## Task brief:
Reproduce the following lines word for word.

## Records for processing:
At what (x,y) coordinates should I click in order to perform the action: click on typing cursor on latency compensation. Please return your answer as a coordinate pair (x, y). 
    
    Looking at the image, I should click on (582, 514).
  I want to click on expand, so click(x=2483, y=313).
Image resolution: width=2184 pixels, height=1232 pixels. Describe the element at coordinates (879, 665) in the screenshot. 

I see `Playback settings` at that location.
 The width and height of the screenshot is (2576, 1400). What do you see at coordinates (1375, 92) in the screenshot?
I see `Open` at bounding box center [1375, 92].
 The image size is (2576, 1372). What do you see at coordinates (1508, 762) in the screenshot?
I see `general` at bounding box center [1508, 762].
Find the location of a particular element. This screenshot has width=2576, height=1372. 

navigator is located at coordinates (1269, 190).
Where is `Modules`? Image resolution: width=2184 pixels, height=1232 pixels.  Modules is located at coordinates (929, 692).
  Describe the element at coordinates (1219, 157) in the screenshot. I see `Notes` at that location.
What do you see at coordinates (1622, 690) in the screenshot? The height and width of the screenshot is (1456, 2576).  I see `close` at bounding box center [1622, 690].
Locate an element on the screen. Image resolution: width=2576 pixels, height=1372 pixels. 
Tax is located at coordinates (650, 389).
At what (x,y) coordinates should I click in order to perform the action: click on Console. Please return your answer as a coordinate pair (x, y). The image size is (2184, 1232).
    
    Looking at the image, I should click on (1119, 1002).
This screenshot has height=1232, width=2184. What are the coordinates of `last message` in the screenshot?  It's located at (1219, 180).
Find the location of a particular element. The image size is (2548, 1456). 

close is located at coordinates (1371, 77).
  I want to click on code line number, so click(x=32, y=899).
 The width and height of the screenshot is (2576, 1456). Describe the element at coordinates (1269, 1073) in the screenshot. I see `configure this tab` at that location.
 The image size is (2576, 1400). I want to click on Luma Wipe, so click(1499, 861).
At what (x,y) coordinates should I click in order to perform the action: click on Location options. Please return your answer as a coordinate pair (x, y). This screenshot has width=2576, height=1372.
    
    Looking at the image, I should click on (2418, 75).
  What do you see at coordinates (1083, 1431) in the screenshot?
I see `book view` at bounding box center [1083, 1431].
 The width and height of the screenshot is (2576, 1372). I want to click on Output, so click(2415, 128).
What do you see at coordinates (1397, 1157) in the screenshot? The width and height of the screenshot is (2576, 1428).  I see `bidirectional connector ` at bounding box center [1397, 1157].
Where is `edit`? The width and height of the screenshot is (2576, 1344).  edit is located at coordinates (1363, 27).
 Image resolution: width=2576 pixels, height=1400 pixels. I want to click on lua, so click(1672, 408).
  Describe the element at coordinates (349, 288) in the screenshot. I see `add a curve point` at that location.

## Response to the exercise:
At what (x,y) coordinates should I click in order to perform the action: click on typing cursor on latency compensation. Please return your answer as a coordinate pair (x, y). 
    
    Looking at the image, I should click on (582, 514).
  I want to click on expand, so click(x=2483, y=313).
Image resolution: width=2184 pixels, height=1232 pixels. Describe the element at coordinates (879, 665) in the screenshot. 

I see `Playback settings` at that location.
 The width and height of the screenshot is (2576, 1400). What do you see at coordinates (1375, 92) in the screenshot?
I see `Open` at bounding box center [1375, 92].
 The image size is (2576, 1372). What do you see at coordinates (1508, 762) in the screenshot?
I see `general` at bounding box center [1508, 762].
Find the location of a particular element. This screenshot has width=2576, height=1372. 

navigator is located at coordinates (1269, 190).
Where is `Modules`? Image resolution: width=2184 pixels, height=1232 pixels.  Modules is located at coordinates (929, 692).
  Describe the element at coordinates (1219, 157) in the screenshot. I see `Notes` at that location.
What do you see at coordinates (1622, 690) in the screenshot? The height and width of the screenshot is (1456, 2576).  I see `close` at bounding box center [1622, 690].
Locate an element on the screen. Image resolution: width=2576 pixels, height=1372 pixels. 
Tax is located at coordinates (650, 389).
At what (x,y) coordinates should I click in order to perform the action: click on Console. Please return your answer as a coordinate pair (x, y). The image size is (2184, 1232).
    
    Looking at the image, I should click on (1119, 1002).
This screenshot has height=1232, width=2184. What are the coordinates of `last message` in the screenshot?  It's located at (1219, 180).
Find the location of a particular element. The image size is (2548, 1456). 

close is located at coordinates (1371, 77).
  I want to click on code line number, so click(x=32, y=899).
 The width and height of the screenshot is (2576, 1456). Describe the element at coordinates (1269, 1073) in the screenshot. I see `configure this tab` at that location.
 The image size is (2576, 1400). I want to click on Luma Wipe, so click(1499, 861).
At what (x,y) coordinates should I click in order to perform the action: click on Location options. Please return your answer as a coordinate pair (x, y). This screenshot has width=2576, height=1372.
    
    Looking at the image, I should click on (2418, 75).
  What do you see at coordinates (1083, 1431) in the screenshot?
I see `book view` at bounding box center [1083, 1431].
 The width and height of the screenshot is (2576, 1372). I want to click on Output, so click(2415, 128).
What do you see at coordinates (1397, 1157) in the screenshot? The width and height of the screenshot is (2576, 1428).  I see `bidirectional connector ` at bounding box center [1397, 1157].
Where is `edit`? The width and height of the screenshot is (2576, 1344).  edit is located at coordinates (1363, 27).
 Image resolution: width=2576 pixels, height=1400 pixels. I want to click on lua, so click(1672, 408).
  Describe the element at coordinates (349, 288) in the screenshot. I see `add a curve point` at that location.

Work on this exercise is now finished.